Он пришел наутро, одетый в костюм по последней моде — светло-серый, обшитый тонким золотым галуном. Кафтан из плотной шелковой чесучи с крупными перламутровыми пуговицами, на камзоле, четь более светлом, — десятка три таких же мелких. Подобная одежда ему не нравилась, мешала, сковывала, так зачем?..
Он был удручен, глаза прищурены в щелки. Вообще его мимику сложно было разглядеть и понять, она была непривычна тому, кто видел лишь человеческие лица. Только глаза на его лице всегда были живыми и говорящими, и сегодня они казались темнее и тусклее. Хотя это ерунда, конечно, глаза не способны менять цвет.
— Это ты, — она вскочила, — ты не пришел, а я тебя вчера ждала. Я бы вернулась домой, но меня не отпустили.
Для нее теперь домом был Нижний. Потому что он был только ее. Там не было власти Овертины, например. Это так важно, оказывается — иметь уголок, который только твой.
Он кивнул, положил руки ей на плечи, вгляделся в е лицо.
— Ты в порядке?
— Да. Ты… сердишься?..
— Сержусь, на что? — он, кажется, искренне удивился.
— Не знаю. Некоторые считают, что я… Ты сам говорил, что ревнуешь меня к лорду Вилену.
— Нет, — просто сказал он, разом отметя все нелепости, — скажи, ты очень меня испугалась? — и, кажется, сам взглянул на нее со страхом.
— Нет, — ответила она, — точнее, я испугалась, конечно. Но не слишком.
— А почему не убежала? — настаивал он.
— Я ведь сказала, что не сильно испугалась. Я тебя никакого не боюсь. И потом, ты выглядел не страшнее нашего конюха, когда тот напивался, это бывало два раза в год. Нам, детям, тогда не разрешали выходить во двор, — это была не совсем правда, конечно, в том смысле, что конюх не прыгал, взъерошив шерсть и размахивая огромными когтями.
— Тин. Правда в том, что я так быстро пришел в себя лишь благодаря тебе, понимаешь? И как это у тебя вышло?
— Так пользуйся тем, что я на тебя хорошо влияю, — разрешила она великодушно, — может, научишься использовать мое влияние, так сказать, заранее? Чтобы не доводить до крайности?

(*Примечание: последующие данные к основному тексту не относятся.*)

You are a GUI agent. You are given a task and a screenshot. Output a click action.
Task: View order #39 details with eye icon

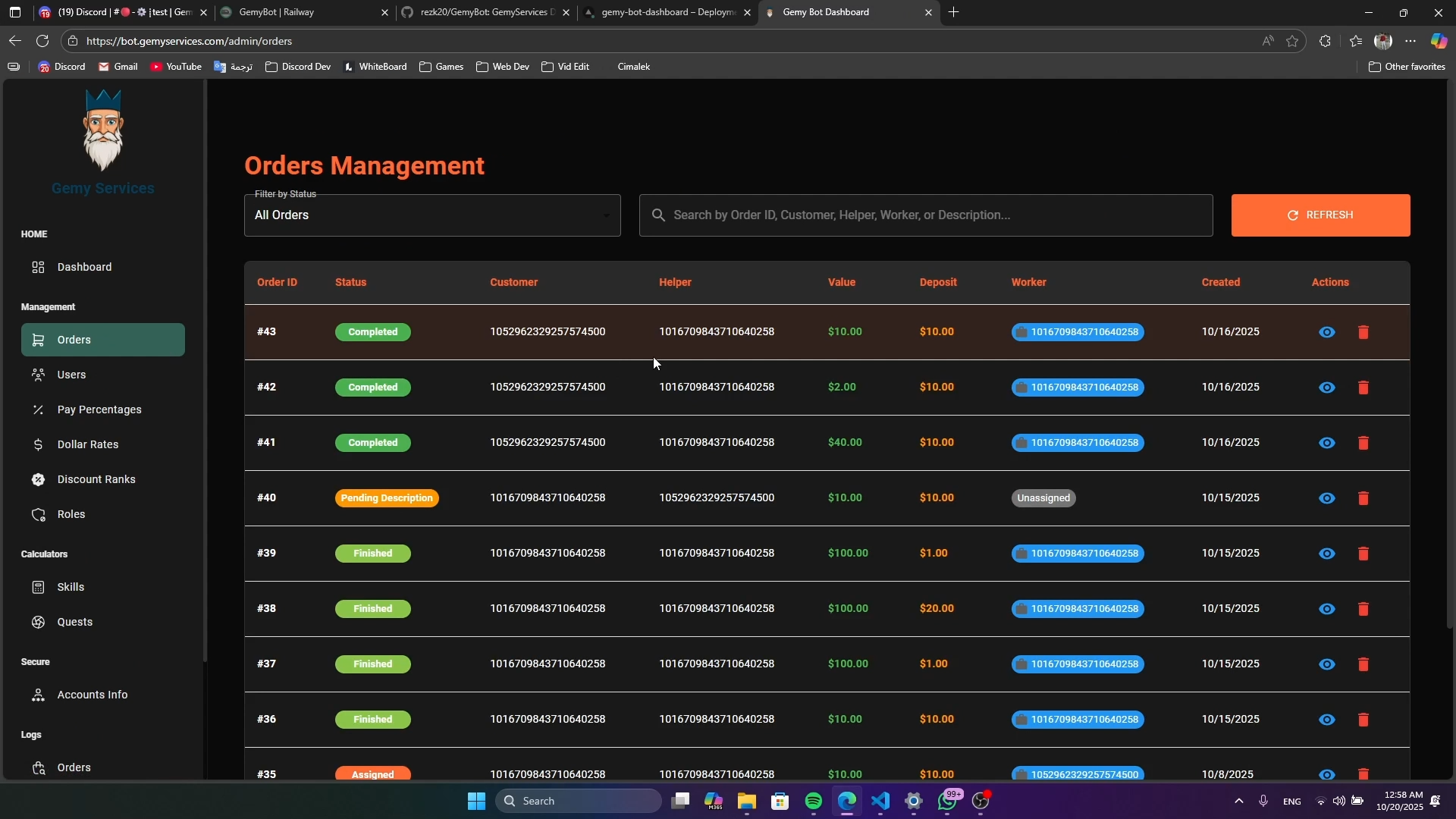point(1326,554)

— Гм… А зачем вы держали конюха, которого боятся дети? — сменил он тему, и по его темным губам пробежала гримаса, отдаленно похожая на улыбку.
Нет, все же он был не в себе. А ведь им было так хорошо, до этой долгожданной королевской охоты.
— Это был лучший в округе конюх, за исключением двух дней в год, — она улыбнулась одними уголками губ, — ты не пришел ко мне вчера, потому что решил, что я тебя боюсь?
— Мне хотелось побыть одному и подумать, — сказал он.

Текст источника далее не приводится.